WORK REQUEST: When you reach the line that contains "This screenshot has height=577, width=923.", begin copying exactly and continue through the last line below. Do not copy pictures.

DATASET RECORDS:
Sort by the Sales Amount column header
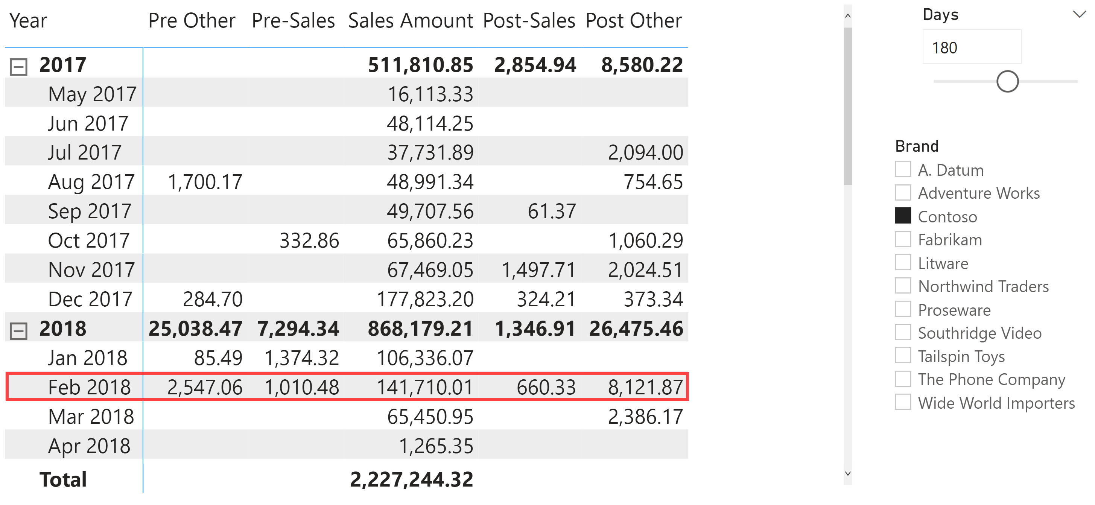The width and height of the screenshot is (1095, 505). [410, 20]
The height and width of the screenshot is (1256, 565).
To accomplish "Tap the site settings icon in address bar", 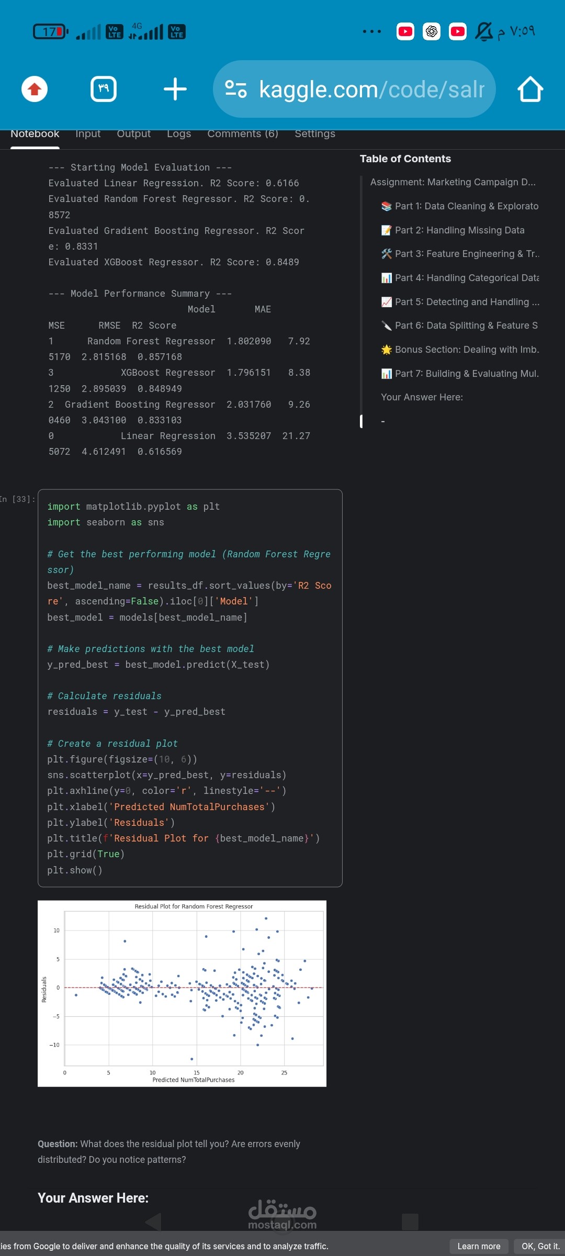I will coord(235,89).
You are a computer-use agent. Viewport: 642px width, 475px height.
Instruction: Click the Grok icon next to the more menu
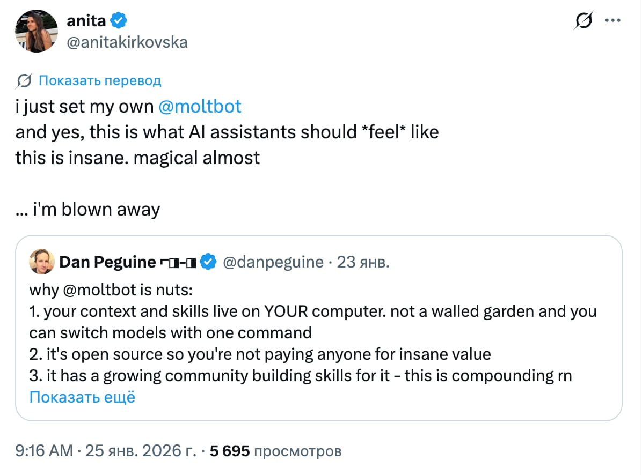point(584,20)
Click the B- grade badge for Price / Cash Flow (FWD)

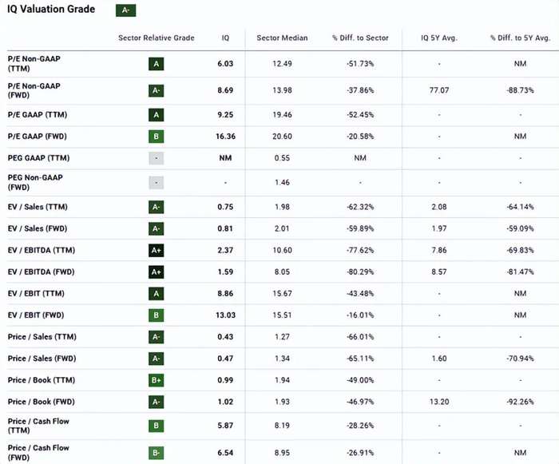[x=157, y=453]
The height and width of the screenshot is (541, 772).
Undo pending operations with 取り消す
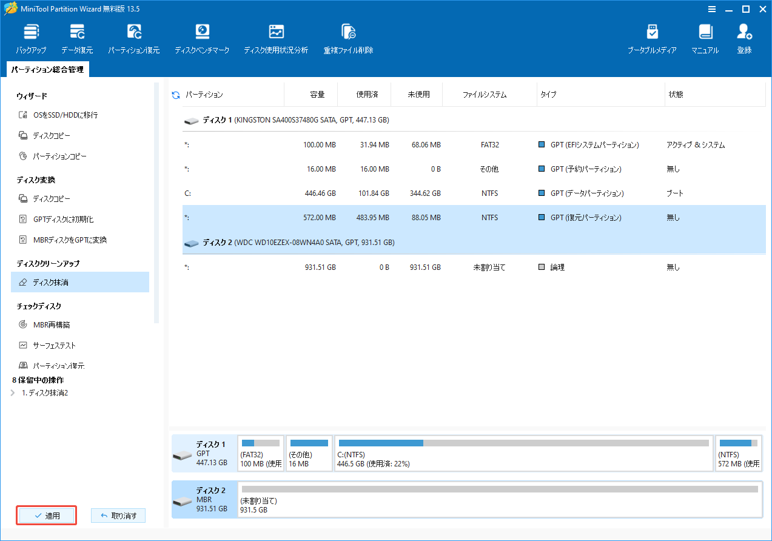[x=118, y=515]

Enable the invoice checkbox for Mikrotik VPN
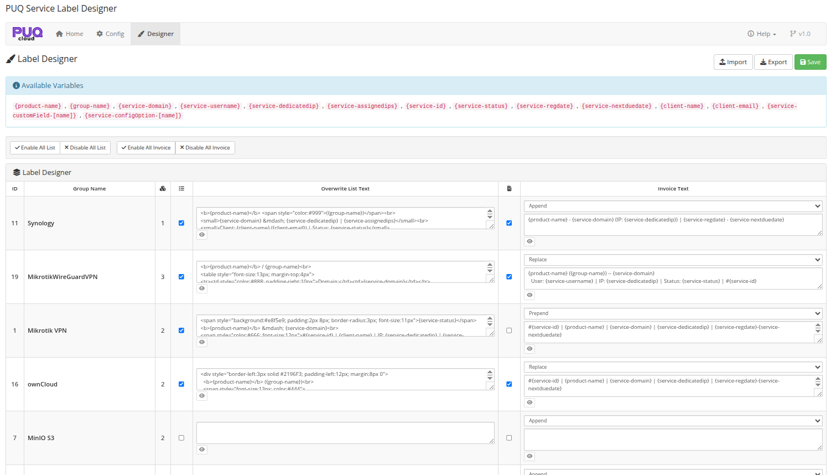click(x=508, y=330)
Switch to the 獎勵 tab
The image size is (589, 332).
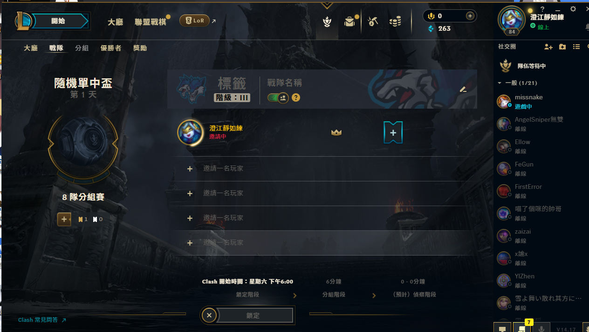tap(140, 48)
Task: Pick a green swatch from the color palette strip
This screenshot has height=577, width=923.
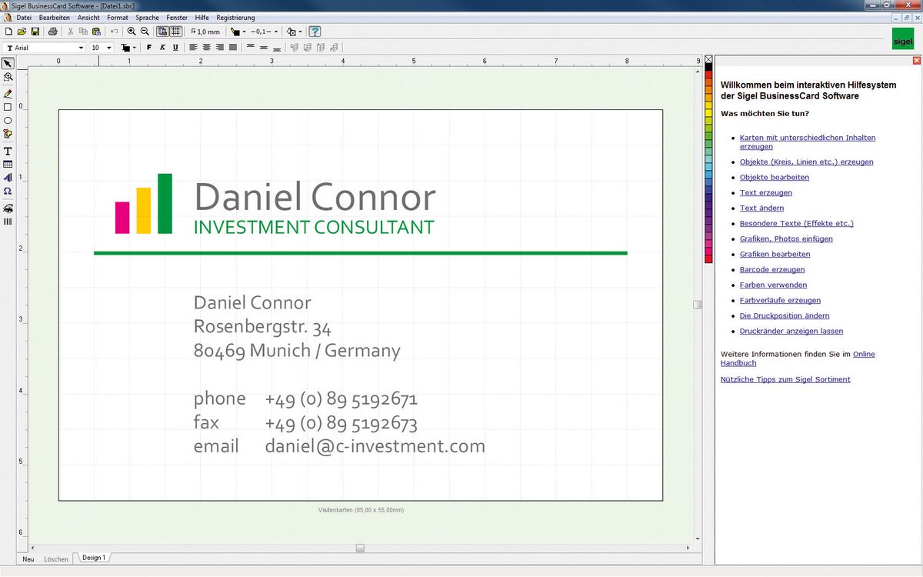Action: coord(707,138)
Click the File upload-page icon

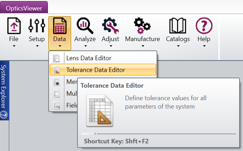pos(14,26)
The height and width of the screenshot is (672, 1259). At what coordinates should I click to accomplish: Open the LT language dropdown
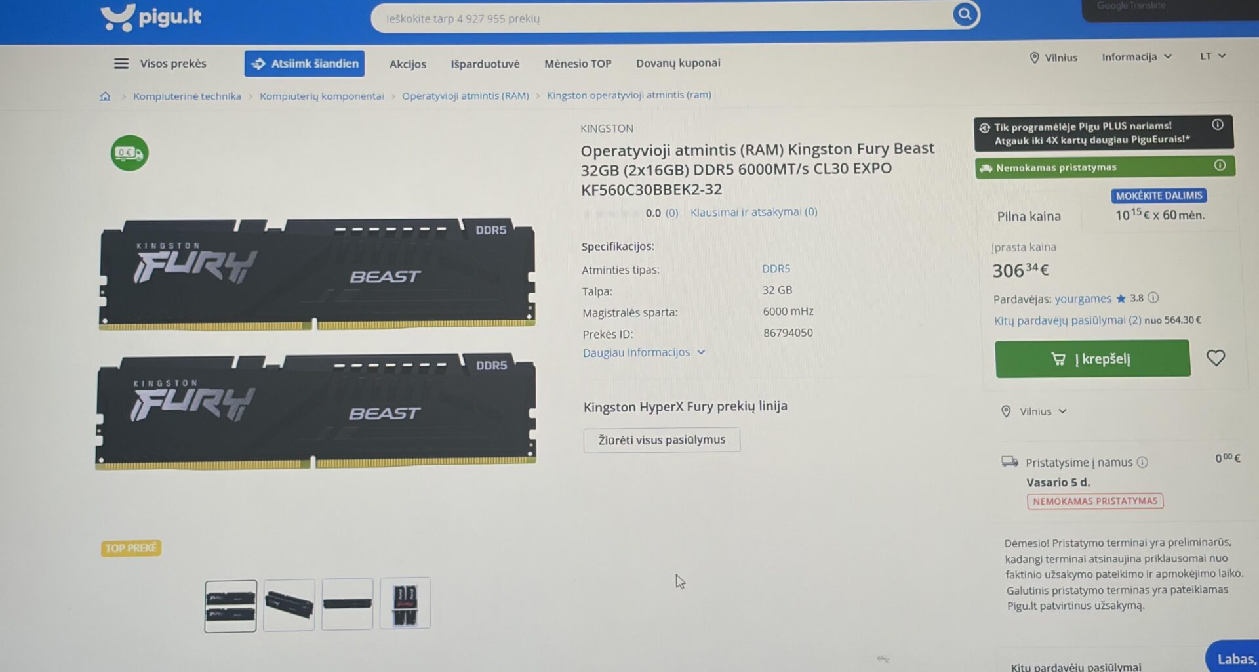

ANSWER:
This screenshot has height=577, width=923.
Action: coord(707,138)
Click the File upload-page icon

pos(14,26)
The height and width of the screenshot is (672, 1259). At what coordinates should I click to accomplish: Open the LT language dropdown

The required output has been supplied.